Exercise aim
Output the material exactly, with every line intact.

───── Record set

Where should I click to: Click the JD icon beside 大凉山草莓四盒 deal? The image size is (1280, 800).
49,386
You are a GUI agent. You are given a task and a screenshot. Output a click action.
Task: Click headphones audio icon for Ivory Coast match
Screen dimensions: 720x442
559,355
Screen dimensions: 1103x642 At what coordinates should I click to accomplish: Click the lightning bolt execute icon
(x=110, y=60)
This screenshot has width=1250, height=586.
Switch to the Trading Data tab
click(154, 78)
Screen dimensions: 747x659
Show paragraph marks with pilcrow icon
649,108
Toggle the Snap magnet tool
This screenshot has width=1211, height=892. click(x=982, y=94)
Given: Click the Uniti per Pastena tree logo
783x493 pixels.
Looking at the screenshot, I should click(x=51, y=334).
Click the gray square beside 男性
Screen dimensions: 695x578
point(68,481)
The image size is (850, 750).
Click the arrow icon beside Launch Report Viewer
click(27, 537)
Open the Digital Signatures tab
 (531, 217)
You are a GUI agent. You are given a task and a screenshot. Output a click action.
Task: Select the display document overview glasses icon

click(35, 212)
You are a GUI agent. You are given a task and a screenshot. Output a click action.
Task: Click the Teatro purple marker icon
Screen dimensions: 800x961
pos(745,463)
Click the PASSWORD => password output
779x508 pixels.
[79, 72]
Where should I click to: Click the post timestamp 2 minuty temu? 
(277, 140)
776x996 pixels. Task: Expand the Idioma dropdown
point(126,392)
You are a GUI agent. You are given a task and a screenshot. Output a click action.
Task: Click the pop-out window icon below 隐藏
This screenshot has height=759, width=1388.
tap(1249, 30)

──────────

Answer below
Where should I click to: Click the JD icon beside 大凉山草莓四盒 deal? The image size is (1280, 800).
49,386
You are a GUI agent. You are given a task and a screenshot. Output a click action.
Task: Click headphones audio icon for Ivory Coast match
Screen dimensions: 720x442
559,355
Screen dimensions: 1103x642 At what coordinates should I click to accomplish: Click the lightning bolt execute icon
(x=110, y=60)
This screenshot has width=1250, height=586.
Switch to the Trading Data tab
click(154, 78)
Screen dimensions: 747x659
Show paragraph marks with pilcrow icon
649,108
Toggle the Snap magnet tool
This screenshot has width=1211, height=892. click(x=982, y=94)
Given: Click the Uniti per Pastena tree logo
783x493 pixels.
Looking at the screenshot, I should click(x=51, y=334).
Click the gray square beside 男性
Screen dimensions: 695x578
point(68,481)
The image size is (850, 750).
Click the arrow icon beside Launch Report Viewer
click(27, 537)
Open the Digital Signatures tab
 (531, 217)
You are a GUI agent. You are given a task and a screenshot. Output a click action.
Task: Select the display document overview glasses icon

click(35, 212)
You are a GUI agent. You are given a task and a screenshot. Output a click action.
Task: Click the Teatro purple marker icon
Screen dimensions: 800x961
pos(745,463)
Click the PASSWORD => password output
779x508 pixels.
[79, 72]
Where should I click to: Click the post timestamp 2 minuty temu? 
(277, 140)
776x996 pixels. Task: Expand the Idioma dropdown
point(126,392)
You are a GUI agent. You are given a task and a screenshot. Output a click action.
Task: Click the pop-out window icon below 隐藏
This screenshot has height=759, width=1388.
tap(1249, 30)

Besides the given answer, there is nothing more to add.